About this task: Give back every record word for word, keeping the pictures out.

**** Record excerpts

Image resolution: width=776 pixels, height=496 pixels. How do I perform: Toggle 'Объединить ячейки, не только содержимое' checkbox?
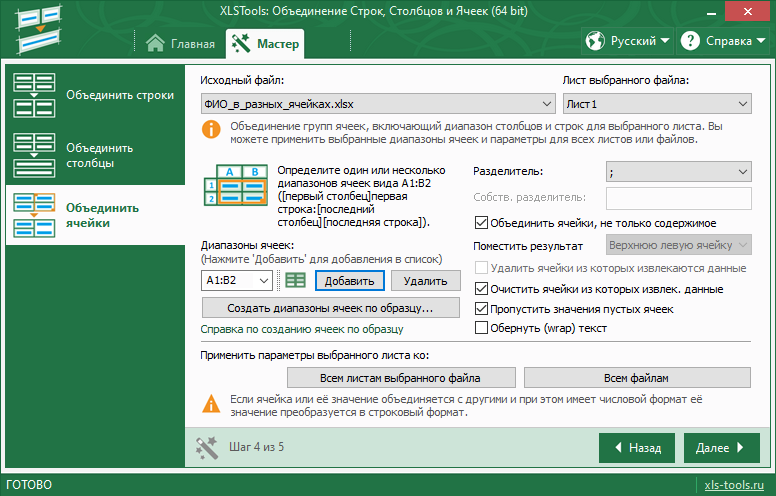coord(482,223)
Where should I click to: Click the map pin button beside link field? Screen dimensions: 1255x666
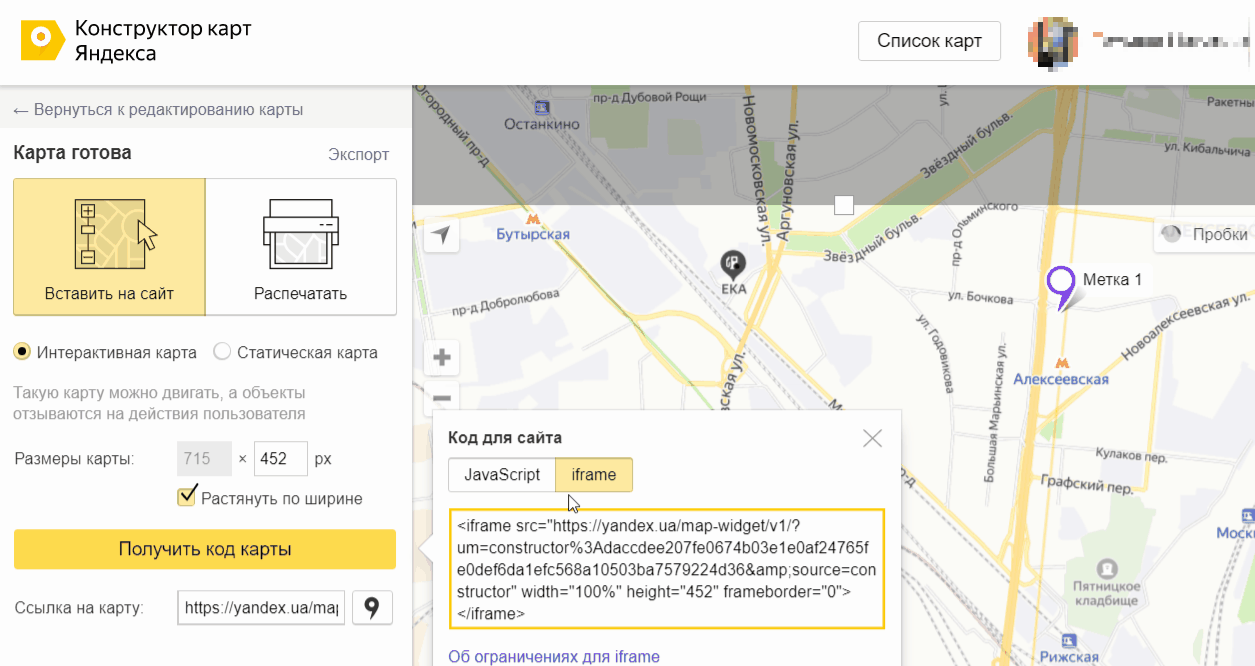(372, 607)
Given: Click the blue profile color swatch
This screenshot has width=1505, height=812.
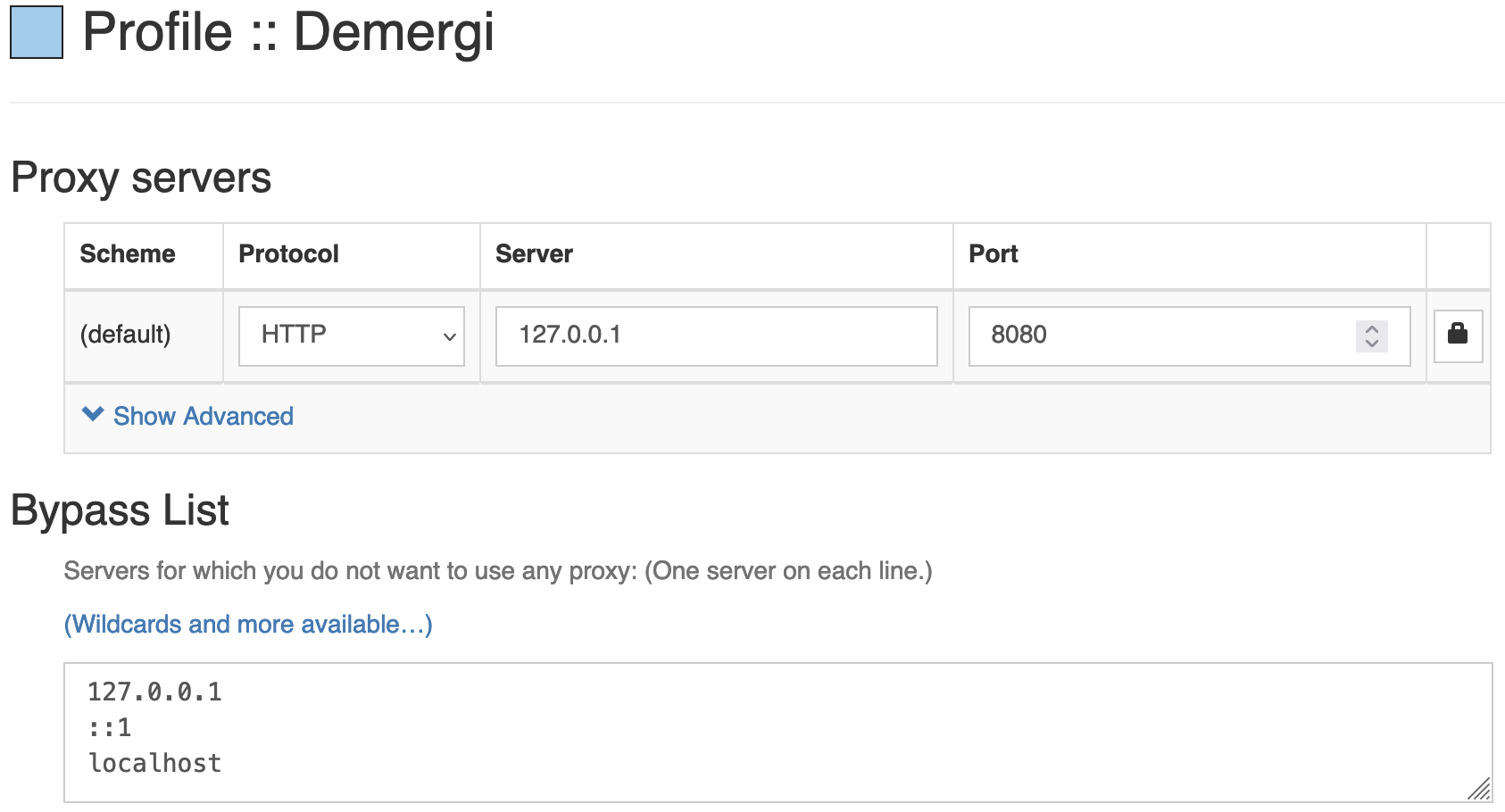Looking at the screenshot, I should pos(37,32).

********

Problem solution:
Image resolution: width=776 pixels, height=496 pixels. How do I perform: Toggle 'Объединить ячейки, не только содержимое' checkbox?
coord(482,223)
Where should I click to: Click the map pin button beside link field? Screen dimensions: 1255x666
(372, 607)
Given: Click the blue profile color swatch
This screenshot has width=1505, height=812.
Looking at the screenshot, I should pos(37,32).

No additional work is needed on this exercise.